- **TEXT SECTION**
--

UN deputy chief sees hope after Ethiopia visit
UNITED NATIONS – The highestranking U.N. official to visit Ethiopia since war began in the Tigray region in 2020 said Friday she thinks Tigrayan fighters are hopeful of ending the conflict and she senses that top government officials are not just more hopeful but making a greater effort to find peace.
But Deputy Secretary-general Amina Mohammed said the most important thing now is how to put pressure on the momentum for peace and not have it unravel, “which it could – it’s very fragile.”
During her talks with both sides, she said, her message was “with the conflict and the tragedies – horrendous at that – that no one wins and that peace really is indispensable.”
Months of political tensions between Ethiopian Prime Minister Abiy Ahmed’s government and the Tigray leaders who once dominated Ethiopia’s government erupted into war in November 2020.
Following some of the fiercest fighting of the conflict, Ethiopia soldiers fled the Tigray capital, Mekele, in June 2021 and the government declared a national state of emergency with sweeping powers.
A drone-assisted government military offensive halted the Tigrayans’ approach to Ethiopia’s capital, Addis Ababa. In December, the Tigrayans retreated back to Tigray.
Last June, Ethiopia’s government cut off almost all access to food aid, medical supplies, cash and fuel in Tigray, and Mohammed said only “a trickle” is getting through, which is “absolutely insufficient and inadequate.”
The U.N. World Food Program said in late January that three-quarters of Tigray’s population of about 6 million are “using extreme coping strategies to survive” and more than a third “are suffering an extreme lack of food,”
During her five-day visit to Ethiopia, Mohammed represented Secretary General Antonio Guterres at the recent
African Union summit and then visited four Ethiopian regions – Tigray and neighboring Amhara and Afar, as well as Somali. She met with Tigray’s leaders and Ethiopia’s prime minister, traveled with Ethiopian President Sahlework Zewde to Afar and Somali, and talked to local leaders, civil society members and many women.

--

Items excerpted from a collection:
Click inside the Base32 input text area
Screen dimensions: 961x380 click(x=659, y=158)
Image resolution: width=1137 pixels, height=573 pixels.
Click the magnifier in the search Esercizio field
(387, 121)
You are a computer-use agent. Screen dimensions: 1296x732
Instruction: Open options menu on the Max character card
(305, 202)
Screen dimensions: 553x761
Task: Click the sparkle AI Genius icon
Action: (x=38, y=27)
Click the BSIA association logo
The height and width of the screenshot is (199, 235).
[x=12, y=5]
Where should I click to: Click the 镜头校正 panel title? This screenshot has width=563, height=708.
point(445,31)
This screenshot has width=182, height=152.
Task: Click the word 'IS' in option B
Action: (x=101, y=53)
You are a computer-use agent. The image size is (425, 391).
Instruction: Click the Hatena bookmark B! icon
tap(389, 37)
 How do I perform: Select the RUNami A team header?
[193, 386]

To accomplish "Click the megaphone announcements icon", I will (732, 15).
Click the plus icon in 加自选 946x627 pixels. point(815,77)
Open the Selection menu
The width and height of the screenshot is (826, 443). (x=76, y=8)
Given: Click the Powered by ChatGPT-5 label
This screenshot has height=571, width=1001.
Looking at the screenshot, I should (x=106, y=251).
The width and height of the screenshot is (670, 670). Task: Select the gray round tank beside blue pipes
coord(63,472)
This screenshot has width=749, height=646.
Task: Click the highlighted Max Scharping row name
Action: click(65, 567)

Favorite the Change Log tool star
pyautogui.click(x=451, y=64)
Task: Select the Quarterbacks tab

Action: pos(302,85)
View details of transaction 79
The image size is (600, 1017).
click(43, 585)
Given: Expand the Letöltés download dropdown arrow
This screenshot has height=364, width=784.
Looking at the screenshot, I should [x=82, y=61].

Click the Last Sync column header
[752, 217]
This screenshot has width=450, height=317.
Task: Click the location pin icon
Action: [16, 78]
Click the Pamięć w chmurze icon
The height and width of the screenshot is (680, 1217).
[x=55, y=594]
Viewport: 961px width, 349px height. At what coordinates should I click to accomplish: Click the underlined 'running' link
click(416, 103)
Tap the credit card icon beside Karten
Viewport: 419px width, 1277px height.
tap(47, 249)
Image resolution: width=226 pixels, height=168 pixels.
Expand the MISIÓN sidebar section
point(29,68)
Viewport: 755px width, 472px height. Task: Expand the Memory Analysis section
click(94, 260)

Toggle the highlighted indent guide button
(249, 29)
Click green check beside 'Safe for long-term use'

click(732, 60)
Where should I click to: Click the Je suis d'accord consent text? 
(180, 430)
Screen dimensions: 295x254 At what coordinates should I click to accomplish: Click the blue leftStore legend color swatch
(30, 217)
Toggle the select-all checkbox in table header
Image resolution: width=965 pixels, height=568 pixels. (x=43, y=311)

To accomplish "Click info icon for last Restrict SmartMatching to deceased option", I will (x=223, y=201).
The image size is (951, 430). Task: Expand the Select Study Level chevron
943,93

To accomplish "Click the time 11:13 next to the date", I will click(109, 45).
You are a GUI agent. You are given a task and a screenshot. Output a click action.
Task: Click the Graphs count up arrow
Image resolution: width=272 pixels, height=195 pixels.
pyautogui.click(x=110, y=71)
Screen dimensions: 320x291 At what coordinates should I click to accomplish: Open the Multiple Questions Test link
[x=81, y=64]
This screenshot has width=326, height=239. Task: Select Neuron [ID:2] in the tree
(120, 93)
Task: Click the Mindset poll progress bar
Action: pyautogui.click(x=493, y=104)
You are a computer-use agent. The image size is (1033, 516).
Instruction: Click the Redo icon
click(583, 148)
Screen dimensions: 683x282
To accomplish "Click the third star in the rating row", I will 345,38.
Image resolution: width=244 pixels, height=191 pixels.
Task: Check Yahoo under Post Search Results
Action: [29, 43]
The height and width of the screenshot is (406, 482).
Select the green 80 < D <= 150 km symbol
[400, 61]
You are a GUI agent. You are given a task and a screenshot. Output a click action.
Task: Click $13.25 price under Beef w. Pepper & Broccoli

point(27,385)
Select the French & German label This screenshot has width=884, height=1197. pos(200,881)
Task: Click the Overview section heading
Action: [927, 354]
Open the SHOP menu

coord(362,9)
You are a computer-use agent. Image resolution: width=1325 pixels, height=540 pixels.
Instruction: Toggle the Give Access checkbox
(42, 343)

--

- **TASK REQUIREMENTS**
Substitute "WFP" for "World Food Program" in the article on the U.N. deputy chief's Ethiopia visit, and give the passage starting at "Last June, Ethiopia’s" and ending at "and many women.". None of the items is needed.

- **REPLY**
Last June, Ethiopia’s government cut off almost all access to food aid, medical supplies, cash and fuel in Tigray, and Mohammed said only “a trickle” is getting through, which is “absolutely insufficient and inadequate.”
The U.N. WFP said in late January that three-quarters of Tigray’s population of about 6 million are “using extreme coping strategies to survive” and more than a third “are suffering an extreme lack of food,”
During her five-day visit to Ethiopia, Mohammed represented Secretary General Antonio Guterres at the recent
African Union summit and then visited four Ethiopian regions – Tigray and neighboring Amhara and Afar, as well as Somali. She met with Tigray’s leaders and Ethiopia’s prime minister, traveled with Ethiopian President Sahlework Zewde to Afar and Somali, and talked to local leaders, civil society members and many women.